How is it not a light abstraction? If you're familiar with systemd, you can easily understand what the snippet below is doing even if you know nothing about Nix.

    systemd.services.rclone-photos-sync = {
      serviceConfig.Type = "oneshot";
      path = [ pkgs.rclone ];
      script = ''
        rclone \
          --config ${config.sops.secrets."rclone.conf".path} \
          --bwlimit 20M --transfers 16 \
          sync /mnt/photos/originals/ photos:
      '';
      unitConfig = {
        RequiresMountsFor = "/mnt/photos";
      };
    };
    systemd.timers.rclone-photos-sync = {
      timerConfig = {
        # Every 2 hours.
        OnCalendar = "00/2:00:00";
        # 5 minute jitter.
        RandomizedDelaySec = "5m";
        # Last run is persisted across reboots.
        Persistent = true;
        Unit = "rclone-photos-sync.service";
      };
      partOf = [ "rclone-photos-sync.service" ];
      wantedBy = [ "timers.target" ];
    };
In my view, using Nix to define your systemd services beats copying and symlinking files all over the place :)
allreduce 3 hours ago | parent [-]

Hah I just wrote something similar today to periodically push backups to another server from my NAS.

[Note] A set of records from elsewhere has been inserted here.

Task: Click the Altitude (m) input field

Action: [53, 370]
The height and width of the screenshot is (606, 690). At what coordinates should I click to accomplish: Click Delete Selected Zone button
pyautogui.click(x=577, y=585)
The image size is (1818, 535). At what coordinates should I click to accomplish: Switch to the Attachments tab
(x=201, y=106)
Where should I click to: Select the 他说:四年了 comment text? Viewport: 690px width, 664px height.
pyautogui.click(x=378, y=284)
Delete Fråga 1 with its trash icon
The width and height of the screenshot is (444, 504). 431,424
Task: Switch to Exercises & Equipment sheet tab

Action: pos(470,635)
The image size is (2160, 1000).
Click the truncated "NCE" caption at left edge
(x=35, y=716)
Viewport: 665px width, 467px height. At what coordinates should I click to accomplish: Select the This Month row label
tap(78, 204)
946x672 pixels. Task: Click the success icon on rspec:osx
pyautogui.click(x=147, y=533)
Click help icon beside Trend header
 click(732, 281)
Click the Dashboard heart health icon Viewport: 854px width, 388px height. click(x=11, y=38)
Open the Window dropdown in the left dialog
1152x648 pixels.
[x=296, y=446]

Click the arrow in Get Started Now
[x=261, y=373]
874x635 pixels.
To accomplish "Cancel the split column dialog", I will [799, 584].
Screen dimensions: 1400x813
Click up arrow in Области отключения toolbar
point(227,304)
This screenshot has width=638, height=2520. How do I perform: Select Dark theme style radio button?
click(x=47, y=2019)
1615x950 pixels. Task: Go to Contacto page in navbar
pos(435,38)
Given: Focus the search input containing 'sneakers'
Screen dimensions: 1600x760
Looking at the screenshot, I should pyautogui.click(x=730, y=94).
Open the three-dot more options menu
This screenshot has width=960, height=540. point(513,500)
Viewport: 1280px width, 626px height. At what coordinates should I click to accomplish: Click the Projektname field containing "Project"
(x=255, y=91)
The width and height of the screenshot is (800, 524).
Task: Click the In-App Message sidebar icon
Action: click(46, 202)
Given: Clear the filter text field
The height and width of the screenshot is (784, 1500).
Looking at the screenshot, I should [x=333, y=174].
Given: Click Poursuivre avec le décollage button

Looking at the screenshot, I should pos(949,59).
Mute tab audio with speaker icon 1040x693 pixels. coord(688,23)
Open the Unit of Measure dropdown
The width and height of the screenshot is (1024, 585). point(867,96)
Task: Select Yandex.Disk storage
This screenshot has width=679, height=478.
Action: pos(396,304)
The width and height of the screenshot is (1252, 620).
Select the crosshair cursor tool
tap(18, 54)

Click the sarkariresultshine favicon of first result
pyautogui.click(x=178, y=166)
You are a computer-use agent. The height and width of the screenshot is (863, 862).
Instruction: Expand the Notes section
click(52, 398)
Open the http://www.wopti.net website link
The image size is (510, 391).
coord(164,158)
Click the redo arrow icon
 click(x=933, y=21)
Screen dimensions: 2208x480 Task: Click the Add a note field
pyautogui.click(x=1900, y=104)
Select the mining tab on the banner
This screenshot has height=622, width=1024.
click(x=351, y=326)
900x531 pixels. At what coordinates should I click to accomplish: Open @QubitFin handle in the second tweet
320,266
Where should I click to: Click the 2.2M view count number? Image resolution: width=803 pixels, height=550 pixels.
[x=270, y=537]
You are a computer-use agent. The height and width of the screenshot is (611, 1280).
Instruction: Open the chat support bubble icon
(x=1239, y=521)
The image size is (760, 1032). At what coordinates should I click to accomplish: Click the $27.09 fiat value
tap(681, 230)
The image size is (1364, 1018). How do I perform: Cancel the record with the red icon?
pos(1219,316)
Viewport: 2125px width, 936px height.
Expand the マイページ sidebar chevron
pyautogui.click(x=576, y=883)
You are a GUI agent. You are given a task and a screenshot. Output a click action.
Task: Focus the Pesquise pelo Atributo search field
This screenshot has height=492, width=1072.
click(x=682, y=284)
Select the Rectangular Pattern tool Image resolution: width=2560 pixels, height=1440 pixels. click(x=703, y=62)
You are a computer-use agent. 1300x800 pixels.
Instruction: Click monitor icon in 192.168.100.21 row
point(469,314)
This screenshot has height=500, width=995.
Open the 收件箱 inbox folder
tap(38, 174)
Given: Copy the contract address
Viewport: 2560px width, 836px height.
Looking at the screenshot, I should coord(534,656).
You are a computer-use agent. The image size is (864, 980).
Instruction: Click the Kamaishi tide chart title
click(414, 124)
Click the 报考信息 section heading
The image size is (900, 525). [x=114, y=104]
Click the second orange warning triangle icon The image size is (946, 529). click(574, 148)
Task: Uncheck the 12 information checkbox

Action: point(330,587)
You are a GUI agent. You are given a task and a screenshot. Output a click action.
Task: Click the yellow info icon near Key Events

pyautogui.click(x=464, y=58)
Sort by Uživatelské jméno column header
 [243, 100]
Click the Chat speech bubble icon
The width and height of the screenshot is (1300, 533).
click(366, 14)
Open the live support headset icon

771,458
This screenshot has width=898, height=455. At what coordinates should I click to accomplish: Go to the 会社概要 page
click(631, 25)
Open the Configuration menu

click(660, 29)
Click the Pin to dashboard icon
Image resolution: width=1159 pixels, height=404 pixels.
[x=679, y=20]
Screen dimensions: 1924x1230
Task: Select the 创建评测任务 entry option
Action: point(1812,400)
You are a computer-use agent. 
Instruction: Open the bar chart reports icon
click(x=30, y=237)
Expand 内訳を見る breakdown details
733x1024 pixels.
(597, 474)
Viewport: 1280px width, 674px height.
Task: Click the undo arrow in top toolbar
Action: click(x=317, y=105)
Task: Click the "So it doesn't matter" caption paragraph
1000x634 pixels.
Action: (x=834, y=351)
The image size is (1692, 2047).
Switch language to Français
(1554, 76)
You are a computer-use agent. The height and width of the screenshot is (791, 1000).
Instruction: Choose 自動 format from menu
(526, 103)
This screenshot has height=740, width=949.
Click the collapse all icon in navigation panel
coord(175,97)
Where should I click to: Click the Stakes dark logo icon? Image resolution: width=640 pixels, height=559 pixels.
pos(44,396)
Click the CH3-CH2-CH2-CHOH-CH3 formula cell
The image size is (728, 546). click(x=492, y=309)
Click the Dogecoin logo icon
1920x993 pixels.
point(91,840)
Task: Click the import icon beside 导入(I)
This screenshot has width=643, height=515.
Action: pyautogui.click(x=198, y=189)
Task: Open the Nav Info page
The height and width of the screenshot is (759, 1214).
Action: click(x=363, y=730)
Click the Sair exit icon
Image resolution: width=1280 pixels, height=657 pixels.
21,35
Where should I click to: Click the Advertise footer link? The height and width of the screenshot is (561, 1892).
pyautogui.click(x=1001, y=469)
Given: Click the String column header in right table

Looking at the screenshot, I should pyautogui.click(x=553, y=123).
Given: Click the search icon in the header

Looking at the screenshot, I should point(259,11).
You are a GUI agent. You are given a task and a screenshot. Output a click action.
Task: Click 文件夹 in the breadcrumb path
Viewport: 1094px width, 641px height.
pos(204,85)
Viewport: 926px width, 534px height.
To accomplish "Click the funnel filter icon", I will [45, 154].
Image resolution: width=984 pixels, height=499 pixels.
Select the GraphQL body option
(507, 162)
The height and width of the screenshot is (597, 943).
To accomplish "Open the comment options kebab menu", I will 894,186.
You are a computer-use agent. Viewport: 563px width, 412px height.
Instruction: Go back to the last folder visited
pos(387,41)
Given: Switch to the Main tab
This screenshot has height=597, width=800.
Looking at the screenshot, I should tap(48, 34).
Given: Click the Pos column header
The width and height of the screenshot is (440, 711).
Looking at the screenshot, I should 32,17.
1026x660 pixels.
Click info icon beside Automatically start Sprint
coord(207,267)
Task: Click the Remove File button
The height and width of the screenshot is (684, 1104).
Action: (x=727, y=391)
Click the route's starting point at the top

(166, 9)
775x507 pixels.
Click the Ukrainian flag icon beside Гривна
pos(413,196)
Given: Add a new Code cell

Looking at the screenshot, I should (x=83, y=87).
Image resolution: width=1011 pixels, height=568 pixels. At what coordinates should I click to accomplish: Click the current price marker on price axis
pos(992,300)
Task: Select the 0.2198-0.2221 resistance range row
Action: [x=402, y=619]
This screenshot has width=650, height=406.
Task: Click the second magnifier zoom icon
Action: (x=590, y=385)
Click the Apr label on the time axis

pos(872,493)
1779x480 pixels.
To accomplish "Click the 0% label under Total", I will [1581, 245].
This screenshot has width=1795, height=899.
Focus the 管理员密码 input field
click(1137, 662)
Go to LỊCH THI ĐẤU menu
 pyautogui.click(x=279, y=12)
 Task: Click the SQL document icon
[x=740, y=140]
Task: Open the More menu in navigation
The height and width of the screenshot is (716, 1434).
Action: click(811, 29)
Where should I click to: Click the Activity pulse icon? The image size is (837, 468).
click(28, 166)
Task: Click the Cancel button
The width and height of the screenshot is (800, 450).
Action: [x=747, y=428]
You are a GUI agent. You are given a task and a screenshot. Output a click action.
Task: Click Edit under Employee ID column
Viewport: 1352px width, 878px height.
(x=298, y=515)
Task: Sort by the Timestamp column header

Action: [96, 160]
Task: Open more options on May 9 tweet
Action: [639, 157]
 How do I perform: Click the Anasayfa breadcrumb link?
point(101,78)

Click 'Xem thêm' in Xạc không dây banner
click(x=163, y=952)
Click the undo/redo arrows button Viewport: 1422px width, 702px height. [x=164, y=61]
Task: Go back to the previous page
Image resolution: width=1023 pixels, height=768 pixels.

I agree the systemd interface is rather simple (just translate nix expression to config file). But NixOS is a behemoth; Completely change the way how every package is built, introduce a functional programming language and filesystem standard to somehow merge everything together, and then declare approximately every package to ever exist in this new language + add a boatloat of extra utilities and infra.

Cyph0n 2 hours ago | parent [-]

I was referring to working with systemd specifically on NixOS. But yes, the Nix ecosystem is not easy to learn, but once it clicks there is no going back.